▸ **EXCERPTED TEXT**:
## Begin
Follow These 3 Steps to Validate a Variance

By Lynda Bourne

As you may know, any monitoring and control process has three components. The first is establishing a baseline that you plan to achieve, the second is comparing actual progress to the plan to see if there are any differences, and the third is taking corrective or preventative action. Corrective actions fix existing problems, while preventative actions stop problems from occurring in the future.

This post looks at the middle phase. Before taking action to bring performance into alignment with the plan, make sure the variance you are seeing in the control systems is real. Corrective and preventative actions take time and usually involve costs, and there is no point in expending effort where it is not needed. 

The variance is the difference between two imprecise elements: the planned state and the actual situation. The plan is based on estimates and assumptions made some time ago about what may occur in the future. All plans and estimates have a degree of error built in; it is impossible to precisely predict the future of a complex system such as a project. Similarly, the measurement of the actual situation is prone to observational errors; key data may be missing or the situation misinterpreted.

So how do you decide if the measured variance is real and significant enough to warrant corrective action? I suggest considering the following:

1. Does the reported variance line up with your expectations?

2. Is the variance significant?

3. Is a solution viable?

Let’s explore these in depth.

 

Does the reported variance line up with your expectations?
If a cost report says there is a profit of US$10,000 in a work package where you expected to see a loss, there’s a high probability some of the actual costs have been missed. It’s likely either your expectations were misplaced or the measurements contain data errors. You need to resolve this question before moving on. When the variance and your expectations agree, you can be reasonably confident the information as measured is correct.

Try looking at a couple of different monitoring systems, such as cost and time. Do the two systems correlate, or are they giving you very different information on the same group of activities? If they correlate, perhaps your expectations are misplaced. If they are giving you different information, there may be data errors.

Is the variance significant?
Next, look at the significance of the difference. Point measurements are prone to error simply because you have to assume a lot. For example, you may be sure a 10-day activity has started, and equally sure it has not been completed. But if the work is about half done should you record it 40%, 50% or 60% compete?
## End
▸ **Text and item location entries**:
## Begin
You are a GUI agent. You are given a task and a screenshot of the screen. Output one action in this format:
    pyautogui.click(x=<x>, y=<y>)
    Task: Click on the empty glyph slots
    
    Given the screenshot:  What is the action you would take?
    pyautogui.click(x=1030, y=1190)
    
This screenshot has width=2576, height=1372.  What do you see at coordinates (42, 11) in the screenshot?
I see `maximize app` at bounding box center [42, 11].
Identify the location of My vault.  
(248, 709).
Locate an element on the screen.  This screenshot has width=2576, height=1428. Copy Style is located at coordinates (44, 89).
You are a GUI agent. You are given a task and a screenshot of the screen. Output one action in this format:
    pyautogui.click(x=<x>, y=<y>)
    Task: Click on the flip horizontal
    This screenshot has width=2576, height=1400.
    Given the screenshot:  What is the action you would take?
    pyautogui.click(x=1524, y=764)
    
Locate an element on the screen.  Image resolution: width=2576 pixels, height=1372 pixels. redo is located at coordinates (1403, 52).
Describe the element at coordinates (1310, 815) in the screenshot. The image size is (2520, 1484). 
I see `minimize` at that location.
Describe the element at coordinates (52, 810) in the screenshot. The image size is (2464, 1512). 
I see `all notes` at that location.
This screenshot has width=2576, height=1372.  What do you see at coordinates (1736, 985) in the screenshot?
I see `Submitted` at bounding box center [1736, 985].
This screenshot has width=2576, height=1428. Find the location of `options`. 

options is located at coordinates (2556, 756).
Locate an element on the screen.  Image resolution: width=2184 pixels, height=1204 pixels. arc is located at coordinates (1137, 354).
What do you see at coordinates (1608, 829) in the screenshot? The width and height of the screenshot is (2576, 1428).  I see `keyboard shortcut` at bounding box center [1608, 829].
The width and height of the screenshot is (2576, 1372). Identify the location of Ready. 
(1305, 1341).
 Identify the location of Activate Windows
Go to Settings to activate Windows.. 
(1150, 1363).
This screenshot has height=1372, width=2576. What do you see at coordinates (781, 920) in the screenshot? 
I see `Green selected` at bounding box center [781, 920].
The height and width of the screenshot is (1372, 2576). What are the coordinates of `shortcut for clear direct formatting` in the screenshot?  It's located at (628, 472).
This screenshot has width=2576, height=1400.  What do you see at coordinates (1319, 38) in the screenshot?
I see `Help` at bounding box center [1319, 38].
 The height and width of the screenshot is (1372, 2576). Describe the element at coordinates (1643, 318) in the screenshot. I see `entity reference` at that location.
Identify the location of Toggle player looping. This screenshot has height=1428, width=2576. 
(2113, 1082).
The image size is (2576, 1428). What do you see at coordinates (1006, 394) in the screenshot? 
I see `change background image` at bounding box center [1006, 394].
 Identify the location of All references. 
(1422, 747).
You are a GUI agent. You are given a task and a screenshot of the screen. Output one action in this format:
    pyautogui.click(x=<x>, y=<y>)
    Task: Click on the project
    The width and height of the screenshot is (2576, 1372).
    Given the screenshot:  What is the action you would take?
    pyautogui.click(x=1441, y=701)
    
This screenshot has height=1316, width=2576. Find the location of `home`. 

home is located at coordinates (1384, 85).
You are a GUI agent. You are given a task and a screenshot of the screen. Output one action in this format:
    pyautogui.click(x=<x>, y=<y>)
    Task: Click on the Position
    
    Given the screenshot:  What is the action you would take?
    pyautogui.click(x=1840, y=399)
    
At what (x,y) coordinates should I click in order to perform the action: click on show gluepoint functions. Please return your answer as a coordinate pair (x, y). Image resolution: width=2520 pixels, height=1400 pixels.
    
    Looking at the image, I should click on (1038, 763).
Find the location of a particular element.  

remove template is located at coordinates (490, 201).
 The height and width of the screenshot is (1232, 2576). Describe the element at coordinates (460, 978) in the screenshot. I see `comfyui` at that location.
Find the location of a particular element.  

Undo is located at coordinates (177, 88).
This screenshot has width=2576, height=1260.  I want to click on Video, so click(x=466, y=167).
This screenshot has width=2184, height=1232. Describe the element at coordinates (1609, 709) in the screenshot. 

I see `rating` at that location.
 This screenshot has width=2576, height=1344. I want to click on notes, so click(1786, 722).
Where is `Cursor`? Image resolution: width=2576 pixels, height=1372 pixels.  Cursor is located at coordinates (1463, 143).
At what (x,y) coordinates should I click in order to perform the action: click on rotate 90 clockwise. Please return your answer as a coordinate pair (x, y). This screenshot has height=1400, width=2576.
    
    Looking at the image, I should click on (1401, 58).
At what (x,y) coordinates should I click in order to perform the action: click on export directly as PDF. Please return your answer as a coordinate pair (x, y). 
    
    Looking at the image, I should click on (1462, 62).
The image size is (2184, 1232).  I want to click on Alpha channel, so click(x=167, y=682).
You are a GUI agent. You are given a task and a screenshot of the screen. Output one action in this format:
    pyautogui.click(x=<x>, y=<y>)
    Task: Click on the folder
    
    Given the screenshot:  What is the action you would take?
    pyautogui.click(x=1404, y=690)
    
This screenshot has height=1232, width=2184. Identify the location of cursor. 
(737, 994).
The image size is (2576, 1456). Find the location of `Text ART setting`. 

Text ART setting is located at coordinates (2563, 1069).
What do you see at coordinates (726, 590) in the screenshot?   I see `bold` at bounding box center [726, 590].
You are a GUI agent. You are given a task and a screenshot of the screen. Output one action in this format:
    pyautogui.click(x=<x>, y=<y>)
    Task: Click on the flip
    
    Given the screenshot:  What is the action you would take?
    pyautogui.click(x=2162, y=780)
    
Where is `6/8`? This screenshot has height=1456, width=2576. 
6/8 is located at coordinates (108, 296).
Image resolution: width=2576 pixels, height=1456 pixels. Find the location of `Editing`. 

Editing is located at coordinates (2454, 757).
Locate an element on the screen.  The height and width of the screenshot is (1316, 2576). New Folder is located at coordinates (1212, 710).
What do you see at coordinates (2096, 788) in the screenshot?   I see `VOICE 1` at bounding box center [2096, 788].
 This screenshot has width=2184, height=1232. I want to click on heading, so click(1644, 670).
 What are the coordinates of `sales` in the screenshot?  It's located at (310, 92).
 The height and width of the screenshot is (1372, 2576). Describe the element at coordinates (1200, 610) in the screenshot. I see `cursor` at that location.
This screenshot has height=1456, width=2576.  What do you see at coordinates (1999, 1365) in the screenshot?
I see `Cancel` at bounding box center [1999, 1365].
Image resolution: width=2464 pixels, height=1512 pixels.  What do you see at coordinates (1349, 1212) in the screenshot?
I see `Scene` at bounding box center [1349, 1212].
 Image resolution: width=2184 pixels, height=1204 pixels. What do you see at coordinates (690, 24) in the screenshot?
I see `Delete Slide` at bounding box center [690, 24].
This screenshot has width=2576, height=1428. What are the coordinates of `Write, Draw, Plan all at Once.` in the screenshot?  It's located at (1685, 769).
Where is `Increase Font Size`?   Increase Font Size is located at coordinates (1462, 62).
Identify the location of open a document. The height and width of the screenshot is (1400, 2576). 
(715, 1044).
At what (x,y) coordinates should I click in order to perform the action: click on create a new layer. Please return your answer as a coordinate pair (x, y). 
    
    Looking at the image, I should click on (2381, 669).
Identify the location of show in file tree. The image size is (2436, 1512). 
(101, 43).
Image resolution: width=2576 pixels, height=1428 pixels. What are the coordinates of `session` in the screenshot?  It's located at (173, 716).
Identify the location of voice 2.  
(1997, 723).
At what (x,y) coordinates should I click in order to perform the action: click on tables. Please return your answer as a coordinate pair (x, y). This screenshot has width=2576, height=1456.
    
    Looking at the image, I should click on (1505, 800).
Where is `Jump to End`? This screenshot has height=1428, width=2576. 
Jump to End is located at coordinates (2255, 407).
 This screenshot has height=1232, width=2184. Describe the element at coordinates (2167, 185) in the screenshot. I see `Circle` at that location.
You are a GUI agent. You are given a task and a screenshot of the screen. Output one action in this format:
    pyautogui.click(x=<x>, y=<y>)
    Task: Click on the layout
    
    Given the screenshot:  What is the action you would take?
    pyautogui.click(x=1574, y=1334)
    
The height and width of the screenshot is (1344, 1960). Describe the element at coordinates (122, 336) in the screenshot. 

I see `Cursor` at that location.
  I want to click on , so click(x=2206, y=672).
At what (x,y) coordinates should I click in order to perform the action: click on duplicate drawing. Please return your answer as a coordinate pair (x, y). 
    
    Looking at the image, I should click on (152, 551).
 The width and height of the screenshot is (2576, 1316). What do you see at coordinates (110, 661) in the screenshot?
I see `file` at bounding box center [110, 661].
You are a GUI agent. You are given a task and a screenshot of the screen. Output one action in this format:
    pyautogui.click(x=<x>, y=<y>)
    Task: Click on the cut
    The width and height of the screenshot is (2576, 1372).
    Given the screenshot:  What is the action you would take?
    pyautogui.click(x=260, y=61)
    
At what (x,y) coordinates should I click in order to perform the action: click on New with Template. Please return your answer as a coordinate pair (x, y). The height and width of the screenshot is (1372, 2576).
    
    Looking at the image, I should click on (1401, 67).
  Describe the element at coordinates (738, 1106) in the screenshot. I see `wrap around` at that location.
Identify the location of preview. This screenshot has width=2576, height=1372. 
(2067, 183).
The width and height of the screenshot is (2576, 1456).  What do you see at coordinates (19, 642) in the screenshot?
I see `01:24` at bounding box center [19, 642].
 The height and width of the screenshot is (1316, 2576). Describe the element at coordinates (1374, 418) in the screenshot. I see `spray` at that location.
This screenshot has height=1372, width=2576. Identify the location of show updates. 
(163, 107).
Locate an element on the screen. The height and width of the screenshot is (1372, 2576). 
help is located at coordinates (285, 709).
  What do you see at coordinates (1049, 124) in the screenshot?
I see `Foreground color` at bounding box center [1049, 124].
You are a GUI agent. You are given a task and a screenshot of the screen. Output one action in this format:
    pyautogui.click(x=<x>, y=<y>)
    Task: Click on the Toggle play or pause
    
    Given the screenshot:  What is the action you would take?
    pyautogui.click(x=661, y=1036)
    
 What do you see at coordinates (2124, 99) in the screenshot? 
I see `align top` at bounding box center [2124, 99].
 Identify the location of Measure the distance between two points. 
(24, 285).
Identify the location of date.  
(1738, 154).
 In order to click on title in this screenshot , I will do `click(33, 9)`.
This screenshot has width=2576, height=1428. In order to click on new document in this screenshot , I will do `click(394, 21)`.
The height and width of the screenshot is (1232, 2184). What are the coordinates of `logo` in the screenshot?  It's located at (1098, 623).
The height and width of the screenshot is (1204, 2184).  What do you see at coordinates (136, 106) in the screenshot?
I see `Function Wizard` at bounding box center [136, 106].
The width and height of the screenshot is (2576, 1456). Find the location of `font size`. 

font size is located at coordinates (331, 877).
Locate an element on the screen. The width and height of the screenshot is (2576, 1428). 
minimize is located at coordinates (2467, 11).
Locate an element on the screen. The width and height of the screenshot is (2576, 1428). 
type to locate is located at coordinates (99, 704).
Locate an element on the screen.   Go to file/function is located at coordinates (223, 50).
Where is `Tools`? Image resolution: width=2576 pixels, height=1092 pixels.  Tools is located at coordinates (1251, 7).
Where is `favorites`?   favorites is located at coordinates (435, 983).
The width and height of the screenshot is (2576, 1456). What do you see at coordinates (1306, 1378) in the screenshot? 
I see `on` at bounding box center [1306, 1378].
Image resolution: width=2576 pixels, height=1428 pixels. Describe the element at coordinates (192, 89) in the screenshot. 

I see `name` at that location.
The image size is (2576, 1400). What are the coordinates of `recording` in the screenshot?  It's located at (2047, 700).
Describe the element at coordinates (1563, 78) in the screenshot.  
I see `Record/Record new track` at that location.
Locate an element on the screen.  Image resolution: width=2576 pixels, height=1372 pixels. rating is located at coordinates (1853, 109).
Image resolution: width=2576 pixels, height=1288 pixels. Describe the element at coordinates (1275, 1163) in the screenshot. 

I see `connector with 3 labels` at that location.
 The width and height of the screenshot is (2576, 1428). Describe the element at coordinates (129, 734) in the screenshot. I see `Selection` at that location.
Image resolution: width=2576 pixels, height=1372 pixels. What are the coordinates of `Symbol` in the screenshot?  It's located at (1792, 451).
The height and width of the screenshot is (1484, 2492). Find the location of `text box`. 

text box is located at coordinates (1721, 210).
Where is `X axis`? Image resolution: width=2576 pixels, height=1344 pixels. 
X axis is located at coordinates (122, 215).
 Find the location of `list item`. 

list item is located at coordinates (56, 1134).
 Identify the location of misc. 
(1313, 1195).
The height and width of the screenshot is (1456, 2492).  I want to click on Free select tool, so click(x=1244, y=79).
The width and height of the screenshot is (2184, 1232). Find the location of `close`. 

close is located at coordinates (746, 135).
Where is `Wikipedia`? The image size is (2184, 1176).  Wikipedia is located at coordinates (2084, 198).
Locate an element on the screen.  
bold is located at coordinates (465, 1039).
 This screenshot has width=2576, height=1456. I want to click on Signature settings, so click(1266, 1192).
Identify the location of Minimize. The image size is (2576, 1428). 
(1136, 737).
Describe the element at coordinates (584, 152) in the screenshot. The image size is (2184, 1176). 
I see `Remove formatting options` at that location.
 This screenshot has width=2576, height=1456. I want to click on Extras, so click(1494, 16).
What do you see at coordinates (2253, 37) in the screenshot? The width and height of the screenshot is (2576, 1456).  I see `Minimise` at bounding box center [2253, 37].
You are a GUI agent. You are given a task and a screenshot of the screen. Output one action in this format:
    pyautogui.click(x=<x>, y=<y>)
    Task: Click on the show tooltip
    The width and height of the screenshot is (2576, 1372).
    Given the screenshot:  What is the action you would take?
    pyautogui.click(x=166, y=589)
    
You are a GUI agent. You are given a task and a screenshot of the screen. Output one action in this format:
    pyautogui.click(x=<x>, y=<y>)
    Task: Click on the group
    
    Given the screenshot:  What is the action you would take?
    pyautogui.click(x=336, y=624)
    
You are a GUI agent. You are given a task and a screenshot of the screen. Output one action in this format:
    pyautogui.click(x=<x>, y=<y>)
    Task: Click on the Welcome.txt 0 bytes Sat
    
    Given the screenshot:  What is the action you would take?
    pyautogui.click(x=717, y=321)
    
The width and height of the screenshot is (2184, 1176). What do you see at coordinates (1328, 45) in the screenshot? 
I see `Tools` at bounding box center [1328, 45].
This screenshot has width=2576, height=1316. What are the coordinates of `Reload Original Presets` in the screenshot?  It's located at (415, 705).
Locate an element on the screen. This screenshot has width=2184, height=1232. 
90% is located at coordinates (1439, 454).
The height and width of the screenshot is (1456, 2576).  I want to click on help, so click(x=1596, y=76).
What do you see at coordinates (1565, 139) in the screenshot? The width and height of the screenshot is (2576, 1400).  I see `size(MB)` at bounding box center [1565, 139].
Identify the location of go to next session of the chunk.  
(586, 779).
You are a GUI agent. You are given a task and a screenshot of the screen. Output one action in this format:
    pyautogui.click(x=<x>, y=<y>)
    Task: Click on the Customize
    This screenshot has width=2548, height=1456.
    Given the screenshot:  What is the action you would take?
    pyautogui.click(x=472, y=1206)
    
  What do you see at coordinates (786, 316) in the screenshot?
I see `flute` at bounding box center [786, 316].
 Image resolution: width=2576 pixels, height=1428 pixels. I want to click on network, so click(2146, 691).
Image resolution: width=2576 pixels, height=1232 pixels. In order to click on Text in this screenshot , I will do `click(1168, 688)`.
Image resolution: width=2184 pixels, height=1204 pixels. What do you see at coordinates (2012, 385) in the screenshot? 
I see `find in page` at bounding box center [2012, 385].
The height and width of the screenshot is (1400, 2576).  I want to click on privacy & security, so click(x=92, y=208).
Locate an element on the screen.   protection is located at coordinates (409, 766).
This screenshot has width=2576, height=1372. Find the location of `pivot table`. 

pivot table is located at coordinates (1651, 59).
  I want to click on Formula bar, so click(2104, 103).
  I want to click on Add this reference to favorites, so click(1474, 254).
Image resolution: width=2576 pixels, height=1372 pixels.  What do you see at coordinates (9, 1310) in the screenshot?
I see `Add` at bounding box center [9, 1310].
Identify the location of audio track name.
## End
▸ **DIRECTIONS**: Reproduce the stretch of the variance article from "Try looking at" through "or 60% compete?".

▸ **SOLUTION**:
Try looking at a couple of different monitoring systems, such as cost and time. Do the two systems correlate, or are they giving you very different information on the same group of activities? If they correlate, perhaps your expectations are misplaced. If they are giving you different information, there may be data errors.

Is the variance significant?
Next, look at the significance of the difference. Point measurements are prone to error simply because you have to assume a lot. For example, you may be sure a 10-day activity has started, and equally sure it has not been completed. But if the work is about half done should you record it 40%, 50% or 60% compete?